On the other hand, new guidelines are available in the USA to help clinicians understand what populations should be screened and how to navigate a diagnosis of CD in the USA [22••]. For example, people who were born in or with significant travel to a CD endemic region (21 countries in total) located in Mexico, Central or South America should receive CD testing at least once [22••]. In Florida, this guideline will ideally lead to increased awareness and clear standards linking at-risk populations to necessary testing. Given that the at-risk population is heterogeneous, ranging from business owners and service workers in major urban centers to seasonal workers in agricultural areas throughout the state, attention will be needed to reach this diverse community and the clinical providers who care for them. One strategy being undertaken is the use of rapid, point-of-care CD testing that can provide screening in the outpatient clinic and other mobile health care venues like health fairs.
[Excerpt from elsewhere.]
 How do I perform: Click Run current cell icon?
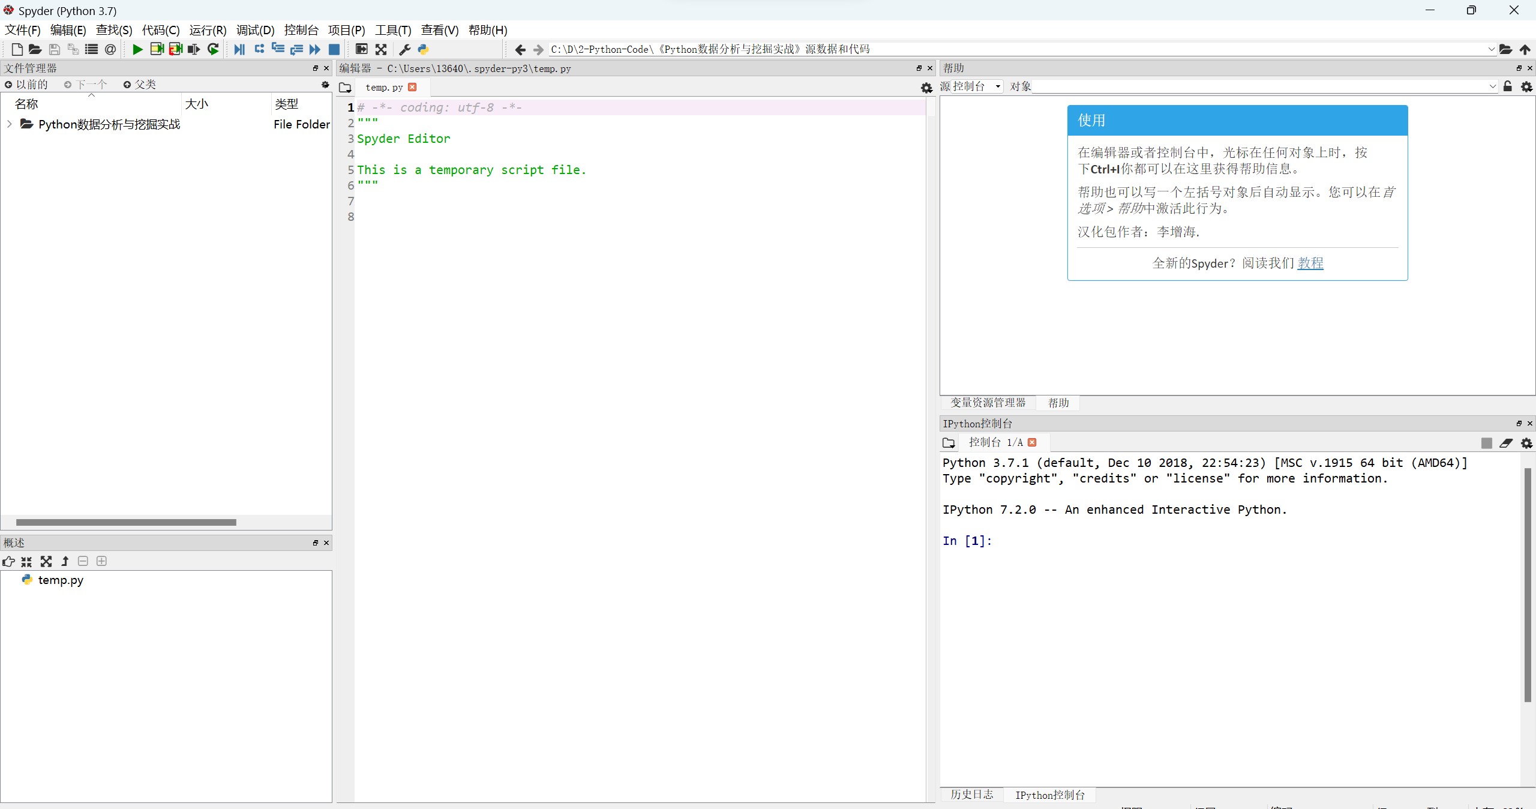click(157, 49)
Results are generally ready within 15–20 min, easy to administer with a single drop of blood, and provide sensitivity reported between 93.6 and 97.5% among US-based populations [18, 70], thus allowing for ideal screening opportunities.

Comprehensive training of the healthcare workforce in identification of CD risk factors and processes for diagnosis and treatment is needed in the state of Florida. A state task force dedicated to CD linked with a network of providers in key locations throughout the state could also help ramp up testing and treatment. An awareness campaign targeted to people at risk, based on linguistically and culturally appropriate messages, should accompany these efforts to encourage demand for testing [100].

Conclusions

CD is one of the most hidden, neglected diseases in the USA, and poses a public health challenge demanding urgent attention. There are significant gaps in epidemiological knowledge of the incidence, prevalence, and transmission; evidence provided by ongoing and future research in Florida will provide key pieces of the puzzle. Florida is a state with both naturally infected vectors and mammalian hosts of T. cruzi, which drives concern for the potential of autochthonous transmission to our mammalian companion animals and ourselves. Furthermore, this region of North America is home to a diverse population of Latin Americans who have emigrated from endemic regions where T. cruzi DTU strains are different and serological testing can be discordant. Guidelines are now available for health care providers who are practicing in the USA which will hopefully bring awareness and further aid in screening and diagnosing at-risk populations with CD. Creating comprehensive public health responses in Florida and other high-burden states that focus on raising awareness, building capacity among healthcare providers to address CD, including adequate diagnosis and timely antiparasitic treatment, and strengthening research to better understand the epidemiology of the disease, including the local risk of vector transmission, will be key to addressing this hidden public health challenge.